**Your task:**
Write out each record below exactly, without pictures.
(Material provided)
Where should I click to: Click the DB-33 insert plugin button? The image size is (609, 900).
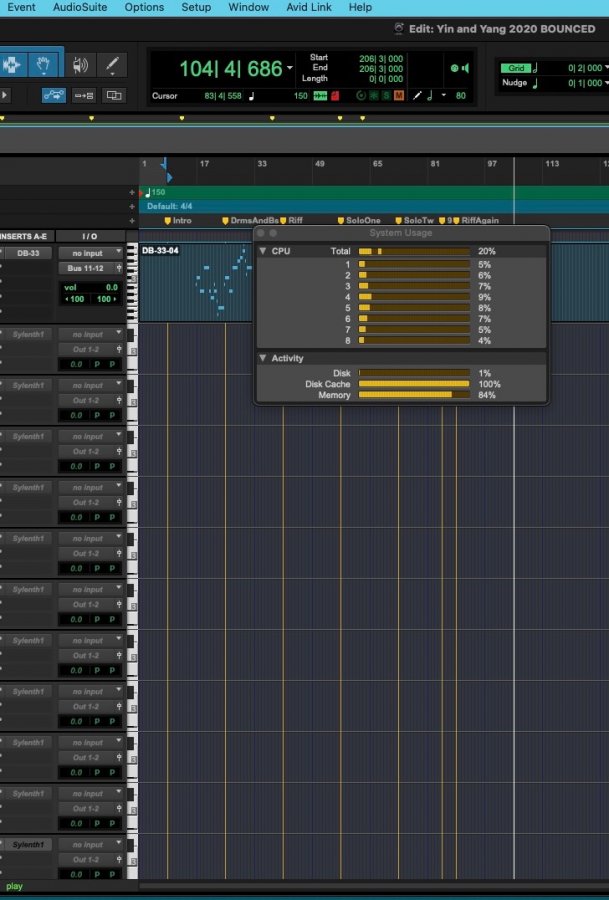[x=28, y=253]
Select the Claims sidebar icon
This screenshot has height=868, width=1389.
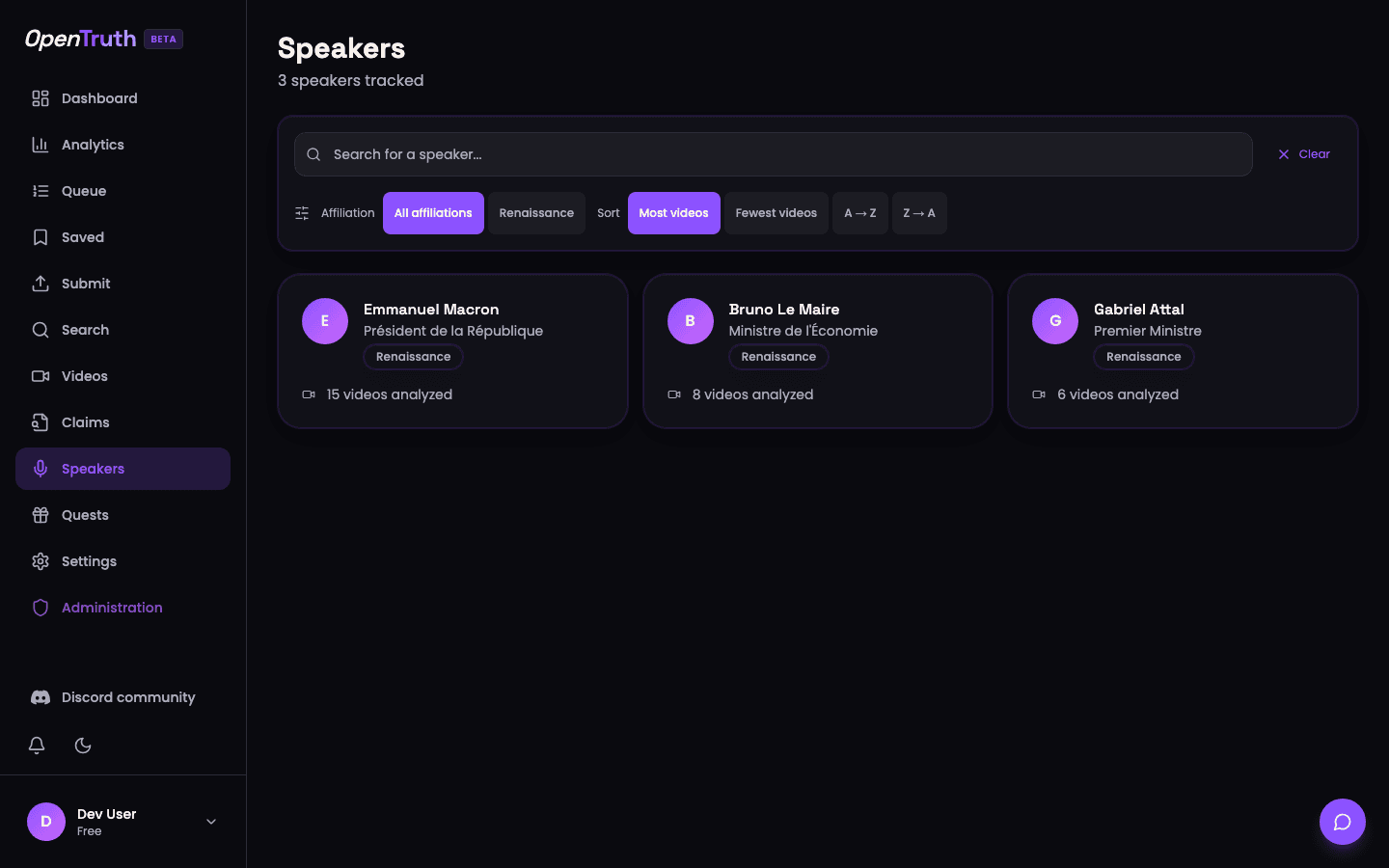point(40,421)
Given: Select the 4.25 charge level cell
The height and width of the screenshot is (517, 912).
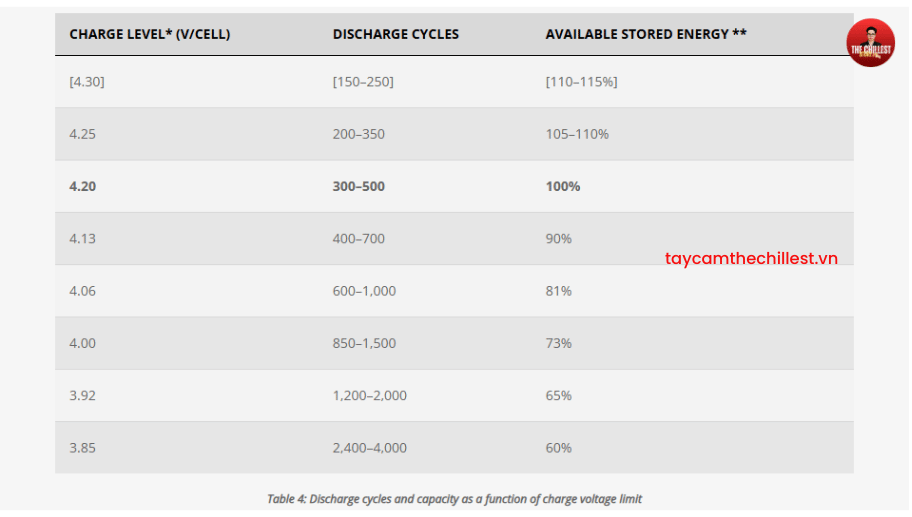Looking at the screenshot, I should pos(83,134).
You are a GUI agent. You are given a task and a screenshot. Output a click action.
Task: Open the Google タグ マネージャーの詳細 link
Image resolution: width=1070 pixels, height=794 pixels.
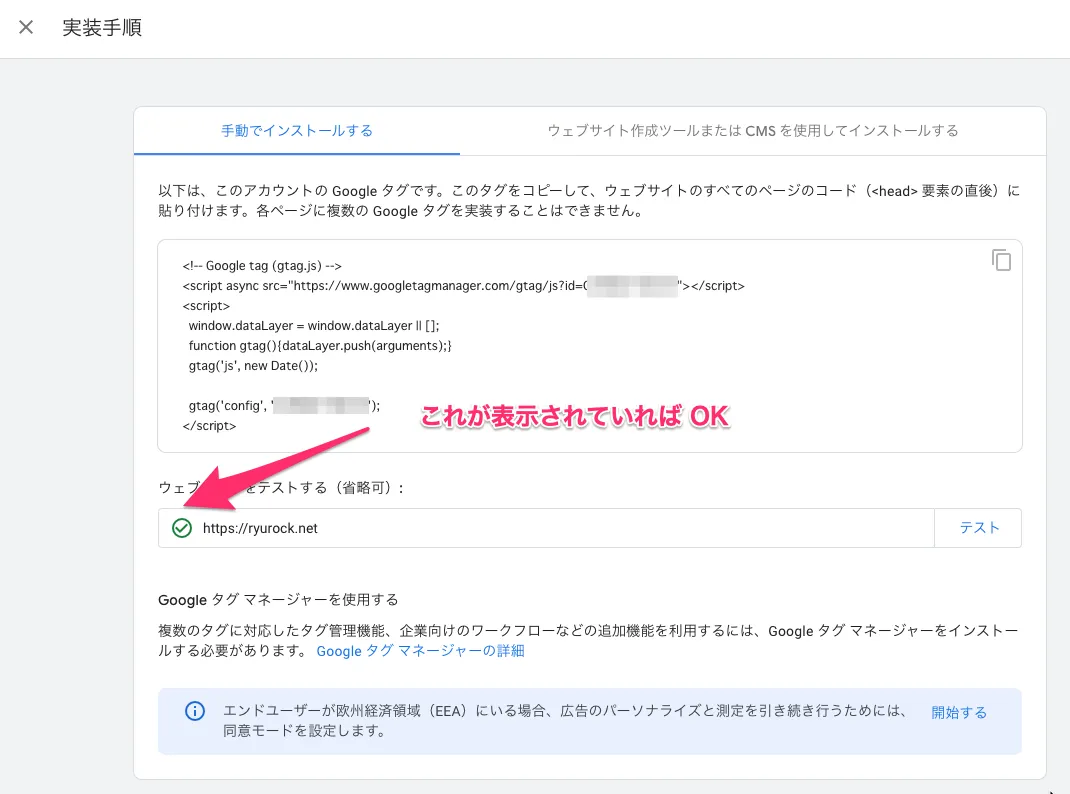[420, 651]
(End Material provided)
**Task solution:**
Where should I click to: Click the DB-33 insert plugin button? The image size is (609, 900).
[x=28, y=253]
Select the Claims sidebar icon
This screenshot has height=868, width=1389.
point(40,421)
Given: Select the 4.25 charge level cell
The height and width of the screenshot is (517, 912).
Looking at the screenshot, I should pos(83,134).
You are a GUI agent. You are given a task and a screenshot. Output a click action.
Task: Open the Google タグ マネージャーの詳細 link
Image resolution: width=1070 pixels, height=794 pixels.
[420, 651]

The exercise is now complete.